ACL is thought to serve as the primary source of acetyl-CoA for lipid synthesis, enabling the diversion of carbon from central metabolism toward fatty acid and TAG production. Work in Lipomyces starkeyi further strengthened this connection, showing that ACL activity closely tracked lipid synthesis rates under nitrogen-limited conditions, a classic trigger for oleaginous metabolism [1]. These findings suggested that ACL is not only required for lipid accumulation but may also represent a rate-limiting step in the pathway. During transitions from carbon to nitrogen limitation in L. starkeyi, no significant changes in the specific activity of ACL were observed. This finding was confirmed in independent transition experiments, indicating that the enzyme activity remains stable under these nutrient shifts [42].
Regulatory studies confirmed that ACL is subject to tight metabolic control, consistent with its central role in coordinating carbon flux. In L. starkeyi, ACL activity is reversibly inhibited by oleoyl-CoA and other long-chain acyl-CoA esters at micromolar concentrations, highlighting a feedback mechanism that prevents uncontrolled lipid accumulation [2]. Comparable findings in Rhodotorula gracilis extended this regulatory picture, where ACL activity was inhibited in a dose-dependent manner by ADP and AMP, but not other monophosphate nucleotides [5]. In addition, glucose 6-phosphate acted as a strong inhibitor, whereas structurally related sugar phosphates were ineffective, pointing to a high degree of substrate specificity in regulation. Long-chain acyl-CoA esters such as oleoyl-, palmitoyl-, and myristoyl-CoA produced potent concentration-dependent inhibition, particularly when the enzyme was preincubated with the effector, suggesting conformational sensitivity. Moreover, inhibition by sulfhydryl-reactive compounds such as pCMB implicated cysteine residues as critical for catalysis [5]. Together, these studies demonstrate that yeast ACL functions not merely as a passive supplier of acetyl-CoA, but as a highly regulated metabolic control point that integrates energy status, carbon supply, and lipid feedback signals to balance growth and storage lipid production.

#### [EXERCISE REQUIREMENTS]
1: Return the portion of the passage on yeast ACL from "ACL is thought" to "nutrient shifts [42].", copied word for word.
2: Summarize the passage on yeast ACL in two sentences.
3: Answer the following questions from the passage on yeast ACL.
(a) Under what conditions did ACL activity closely track lipid synthesis rates in Lipomyces starkeyi?
(b) Which nucleotides inhibited ACL activity in Rhodotorula gracilis?
(c) What did inhibition by pCMB implicate as critical for catalysis?

#### [DATA SECTION]
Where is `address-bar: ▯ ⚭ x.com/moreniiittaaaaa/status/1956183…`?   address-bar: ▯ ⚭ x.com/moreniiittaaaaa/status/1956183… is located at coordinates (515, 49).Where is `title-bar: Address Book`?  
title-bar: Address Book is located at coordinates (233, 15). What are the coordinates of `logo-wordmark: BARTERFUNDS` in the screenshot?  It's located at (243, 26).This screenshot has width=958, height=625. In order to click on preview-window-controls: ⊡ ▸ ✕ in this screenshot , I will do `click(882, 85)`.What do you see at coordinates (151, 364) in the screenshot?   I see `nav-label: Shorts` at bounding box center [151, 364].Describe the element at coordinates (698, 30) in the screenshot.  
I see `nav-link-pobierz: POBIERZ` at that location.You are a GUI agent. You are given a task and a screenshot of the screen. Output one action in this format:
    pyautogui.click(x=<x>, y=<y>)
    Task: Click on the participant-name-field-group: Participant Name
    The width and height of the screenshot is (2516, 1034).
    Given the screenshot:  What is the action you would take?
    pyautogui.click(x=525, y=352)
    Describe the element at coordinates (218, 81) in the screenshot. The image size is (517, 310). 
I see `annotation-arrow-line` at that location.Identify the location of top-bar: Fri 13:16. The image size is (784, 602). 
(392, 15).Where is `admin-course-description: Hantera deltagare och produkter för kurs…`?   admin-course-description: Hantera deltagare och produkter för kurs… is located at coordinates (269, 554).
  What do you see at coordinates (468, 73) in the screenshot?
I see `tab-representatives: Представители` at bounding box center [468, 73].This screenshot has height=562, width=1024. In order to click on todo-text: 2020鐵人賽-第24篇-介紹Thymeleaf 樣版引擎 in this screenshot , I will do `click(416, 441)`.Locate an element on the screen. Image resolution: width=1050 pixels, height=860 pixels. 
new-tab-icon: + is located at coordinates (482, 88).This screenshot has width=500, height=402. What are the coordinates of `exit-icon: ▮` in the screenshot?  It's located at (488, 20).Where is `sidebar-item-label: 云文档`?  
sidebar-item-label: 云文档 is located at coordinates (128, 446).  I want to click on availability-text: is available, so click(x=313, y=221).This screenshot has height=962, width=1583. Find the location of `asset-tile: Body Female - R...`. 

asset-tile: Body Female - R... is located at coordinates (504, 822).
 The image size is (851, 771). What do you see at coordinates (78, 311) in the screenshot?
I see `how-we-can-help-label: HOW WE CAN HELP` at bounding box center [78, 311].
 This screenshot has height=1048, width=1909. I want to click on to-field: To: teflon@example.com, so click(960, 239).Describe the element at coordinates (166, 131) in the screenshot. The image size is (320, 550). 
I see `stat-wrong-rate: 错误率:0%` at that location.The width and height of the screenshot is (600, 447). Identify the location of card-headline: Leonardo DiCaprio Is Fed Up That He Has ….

#### [LIST OF SOLUTIONS]
1:
ACL is thought to serve as the primary source of acetyl-CoA for lipid synthesis, enabling the diversion of carbon from central metabolism toward fatty acid and TAG production. Work in Lipomyces starkeyi further strengthened this connection, showing that ACL activity closely tracked lipid synthesis rates under nitrogen-limited conditions, a classic trigger for oleaginous metabolism [1]. These findings suggested that ACL is not only required for lipid accumulation but may also represent a rate-limiting step in the pathway. During transitions from carbon to nitrogen limitation in L. starkeyi, no significant changes in the specific activity of ACL were observed. This finding was confirmed in independent transition experiments, indicating that the enzyme activity remains stable under these nutrient shifts [42].

2: ACL is thought to be the primary source of acetyl-CoA for lipid synthesis, and in L. starkeyi its activity closely tracked lipid synthesis rates under nitrogen-limited conditions, although its specific activity did not change significantly during transitions from carbon to nitrogen limitation. Regulatory studies in L. starkeyi and Rhodotorula gracilis showed that ACL is inhibited by long-chain acyl-CoA esters, ADP and AMP, glucose 6-phosphate, and sulfhydryl-reactive compounds, marking it as a highly regulated metabolic control point rather than a passive supplier of acetyl-CoA.

3:
(a) Nitrogen-limited conditions
(b) ADP and AMP
(c) Cysteine residues